"I don't know how these guys come up with these ideas," Obama said in an appearance on the "The Tonight Show with Jay Leno" Wednesday. "Let me make a very simple proposition -- rape is rape. It is a crime. And so these various distinctions about rape don't make too much sense to me, don't make any sense to me."
Obama, who supports abortion rights, has emphasized the issue in his bid for a second term, warning women some Republicans would like to see abortion outlawed in all cases.
"This is exactly why you don't want a bunch of politicians, mostly male, making decisions about women's healthcare decisions," Obama said on the program.
"Women are capable of making these decisions in consultation with their partners, with their doctors, and for politicians to want to intrude in this stuff, oftentimes without any information, is a huge problem. And this is obviously a part of what's at stake in this election."
Mourdock, supported by the Tea Party movement, said during a Tuesday debate life conceived by rape "is something that God intended to happen" and must be protected from abortion.
He said Wednesday he was sorry if he offended anyone with his comment and accused Democrats of distorting his comments for political gain.
"For those who want to kind of twist the comments and use them for partisan political gain, I think that's what's wrong with Washington these days," said the candidate who defeated longtime incumbent Sen. Richard Lugar in a May primary.
"I spoke from my heart, I spoke with my principle, I spoke from my faith," said Mourdock, a Roman Catholic. "And if others want to somehow turn those words and use them against me, again, that's what's wrong with Washington today."
His initial comment, during a debate with Democratic Senate candidate Rep. Joe Donnelly, was: "I've struggled with it myself for a long time, but I came to realize that life is that gift from God. And even when life begins in that horrible situation of rape, that it is something that God intended to happen."
In his follow-up comments, Mourdock said his point was, "God creates life."

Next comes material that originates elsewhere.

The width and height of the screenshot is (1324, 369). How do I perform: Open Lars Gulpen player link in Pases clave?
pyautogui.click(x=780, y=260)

"God does not want rape, and by no means was I suggesting that he does," Mourdock said.
National Republican Senatorial Committee Chairman Sen. John Cornyn, R-Texas, said Wednesday his committee would still support Mourdock.
"Richard and I, along with millions of Americans -- including even Joe Donnelly -- believe that life is a gift from God," Cornyn said in a statement.
"To try and construe his words as anything other than a restatement of that belief is irresponsible and ridiculous," he said.
The committee's decision to stand by Mourdock contrasts with its initial decision to drop support for Senate candidate Todd Akin of Missouri after he said in August pregnancies couldn't result from "legitimate rape." The NRSC later indicated it was reconsidering that position.
The campaign of Republican presidential nominee Mitt Romney said in a statement the former Massachusetts governor "disagrees with Richard Mourdock's comments, and they do not reflect his views."